Derk3: Open submission and potential baseline
I have made an open submission that could serve as a baseline for anyone wanting to get bootstrapped into the competition.
There are pre-trained weights in the repository which have a decent score in the last submission.
The baseline implementation is intentionally minimal, but the base algorithm (PPO) is fairly advanced and very popular. There are many opportunities for someone to extend the algorithm or architecture. It could also use some hyperparameter tuning, reward function shaping, and a well designed training procedure. Additional information and some possible directions for improvement can be found in the project README.md.

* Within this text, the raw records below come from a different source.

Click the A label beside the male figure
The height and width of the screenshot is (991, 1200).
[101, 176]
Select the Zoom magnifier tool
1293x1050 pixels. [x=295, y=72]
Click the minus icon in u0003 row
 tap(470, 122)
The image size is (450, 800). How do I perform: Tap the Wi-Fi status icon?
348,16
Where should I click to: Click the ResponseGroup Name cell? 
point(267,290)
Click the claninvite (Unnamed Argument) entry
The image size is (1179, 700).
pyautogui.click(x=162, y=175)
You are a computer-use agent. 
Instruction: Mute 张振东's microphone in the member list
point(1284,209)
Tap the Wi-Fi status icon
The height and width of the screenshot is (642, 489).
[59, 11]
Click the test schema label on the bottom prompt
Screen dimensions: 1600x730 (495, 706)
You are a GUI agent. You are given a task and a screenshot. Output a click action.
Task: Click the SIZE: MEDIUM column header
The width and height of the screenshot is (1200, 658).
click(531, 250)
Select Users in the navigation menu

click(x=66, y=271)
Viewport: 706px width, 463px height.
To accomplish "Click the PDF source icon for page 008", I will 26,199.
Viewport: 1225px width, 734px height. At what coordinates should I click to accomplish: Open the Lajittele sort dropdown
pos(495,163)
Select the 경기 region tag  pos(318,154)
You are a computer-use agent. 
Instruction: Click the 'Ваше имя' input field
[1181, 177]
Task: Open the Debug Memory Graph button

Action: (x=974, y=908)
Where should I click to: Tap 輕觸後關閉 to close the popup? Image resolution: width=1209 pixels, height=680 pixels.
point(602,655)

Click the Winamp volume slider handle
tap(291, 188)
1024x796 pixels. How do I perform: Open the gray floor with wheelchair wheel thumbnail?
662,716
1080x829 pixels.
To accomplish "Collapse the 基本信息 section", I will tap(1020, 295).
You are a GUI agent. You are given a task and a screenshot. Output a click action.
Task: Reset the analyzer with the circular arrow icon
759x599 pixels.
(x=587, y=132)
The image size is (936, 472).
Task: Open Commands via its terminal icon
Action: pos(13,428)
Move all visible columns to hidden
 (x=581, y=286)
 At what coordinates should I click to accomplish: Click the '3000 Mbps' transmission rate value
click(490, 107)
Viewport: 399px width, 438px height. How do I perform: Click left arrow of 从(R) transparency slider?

I will provide additional information on the details if there is interest. As other participants have higher scoring submissions this baseline implementation will be also be enhanced. Please consider sharing your extensions or at least a comparison to this baseline with the community.
The most recent submission (after some additional training) is actually here.
This project needs to be updated for recent changes in the gym and the competition. I will update it.
I ran your code. Training goes well
In my case, I am training my agent using ‘IMPALA: Scalable Distributed Deep-RL with Importance Weighted Actor-Learner Architectures’ of DeepMind.
Thank you for your baseline code. I want to share my code soon after getting an appropriate performance.
I have made significant improvements to this baseline and have pushed them to the “develop” branch of the repository. I will merge it into master once I finish tuning and review my work.
It’s current state scores a very respectable 2.432 https://www.aicrowd.com/challenges/dr-derks-mutant-battlegrounds/submissions/123185
If you cant wait for me to finish you can go ahead and checkout the develop branch, but expect it to be changing quickly. I will update the original post with some of the details of the changes.